Any profit to traders will be seen in an initial pump before a dump, and the only game for traders will be to try to not be the one left holding the bag. That's assuming there even is a limited supply mint to pump and dump. If the supply is unlimited then there will not be a pump, and as such, no value to traders. Projects and artists will rely on creating demand on a slow and steady model and sell their NFTs at market value, so there is no room for profit for traders.

Because royalties are a key driver of creating high-value NFTs, they are also essential to creating demand. Without the potential for a digital asset to appreciate in value, few traders will have any interest in investing or holding beyond a few-hour pump-and-dump window during the initial mint (assuming the market even maintains a a model of minting a scarce supply). Without a market that incentivizes creators to build a scarce, valuable asset, traders will stop trading with this hope or expectation.

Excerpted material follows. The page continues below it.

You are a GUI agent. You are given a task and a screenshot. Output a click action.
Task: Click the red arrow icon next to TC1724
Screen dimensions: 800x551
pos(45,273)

Additionally, royalties drive down the price of the primary sale of an NFT because creators often sell at below-market-value in order to create demand which generates the trade volume and velocity that indicates to the market that this is a valuable asset, thus creating more demand. They do this knowing they can recoup that lost value by earning royalties on secondary. This allows traders to capture more value as they resell and trade the NFTs. On the other hand, without royalties and the expectation of future returns, the primary sale price would likely be much higher, leading to slower trading volume and fewer wins, with lower profit margins (if any) for traders.

We've seen how royalties impact supply, demand, and price, but they also impact trade volume and velocity. Currently, (when the market isn't frozen) volume and velocity are created by speculation on future prices and the hope for high-margin returns. As we've seen, though, there would not be the hope for future, high-profit returns, so trade volume and velocity would suffer, as well.

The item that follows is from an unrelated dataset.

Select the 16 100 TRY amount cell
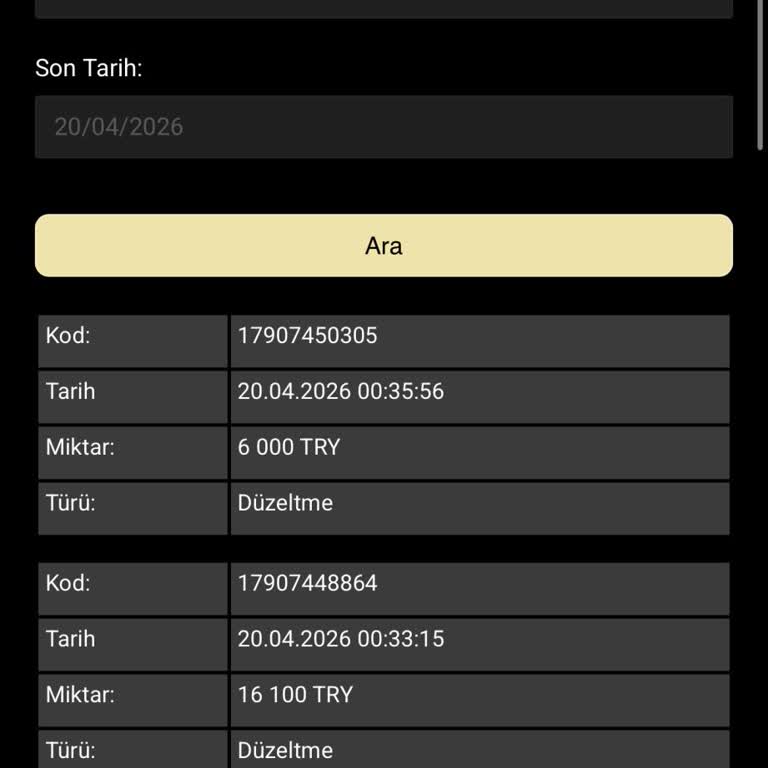 click(295, 695)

Wash-trading also becomes a serious issue without royalties, so it will be incredibly difficult, if not impossible, to determine true market sentiment and direct your trades according to legitimate indicators. This would seriously dampen overall enthusiasm to participate in speculation, which, again, restricts volume and velocity of trades.

Another thing to consider is that though smart contracts have not yet been brought into a courtroom for legal enforcement, there is no reason to believe that they aren’t legally enforceable. There is a contract, signature, and an exchange of value–all the necessary ingredients for a legally binding contract. Granted, it’s complicated by the fact that creators can change royalties, so it’s possible that a contract can be invalidated if the agreement was changed unilaterally. Nevertheless, if smart contracts are considered legally binding, then zero-royalty marketplaces may not even be legal, and if someone makes a trade without paying the creator fee, they may be financially liable not only for the fee they avoided but also for all legal fees plus punitive damages. So overall, it would be wise to tread carefully.

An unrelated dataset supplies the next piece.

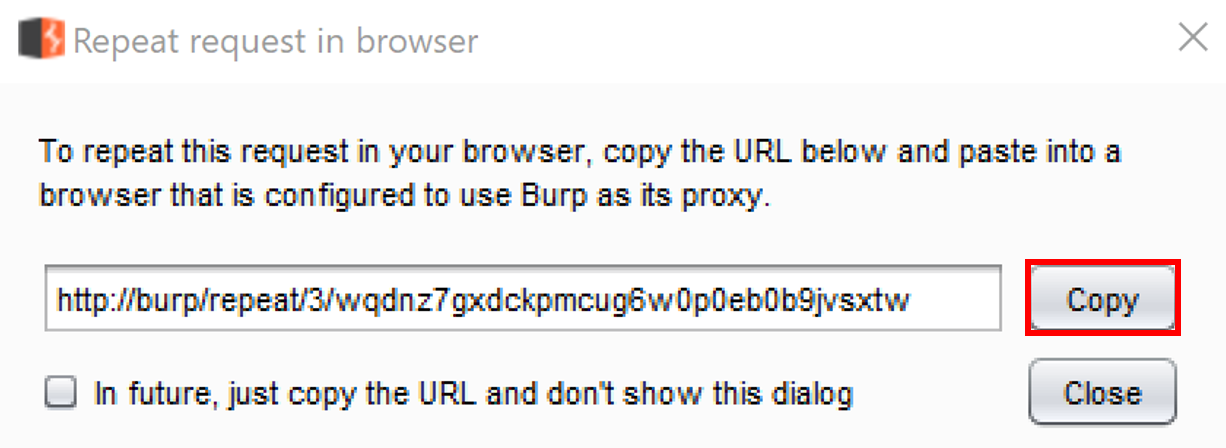Screen dimensions: 1226x448
Task: Close the dialog with the X icon
Action: [x=1193, y=39]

However, if royalties cease to be a thing in Web3, then there might be a silver lining (though not for traders). NFTs would cease to be a speculative, (potentially) high-profit asset, one which brings massive regulatory pressure and questionable market demographics, and instead, Web3 would settle into a market characterized by tokens of varying utility, access, and collectability on the level of Pokemon cards, which could lead to the mass adoption we all envision by attracting the fandoms and other normies who are turned off by the blind greed and scammy environment of the current state of the industry. We would also probably see an increase in overall security as scammers cease to see great opportunity in the market.

No matter what direction the market takes, however, royalties may mean a small reduction of profits, but they are essential for maintaining a thriving, dynamic, and profitable NFT market for traders. So embrace those royalties, fellow traders! They are the reason you have anything worthwhile to trade.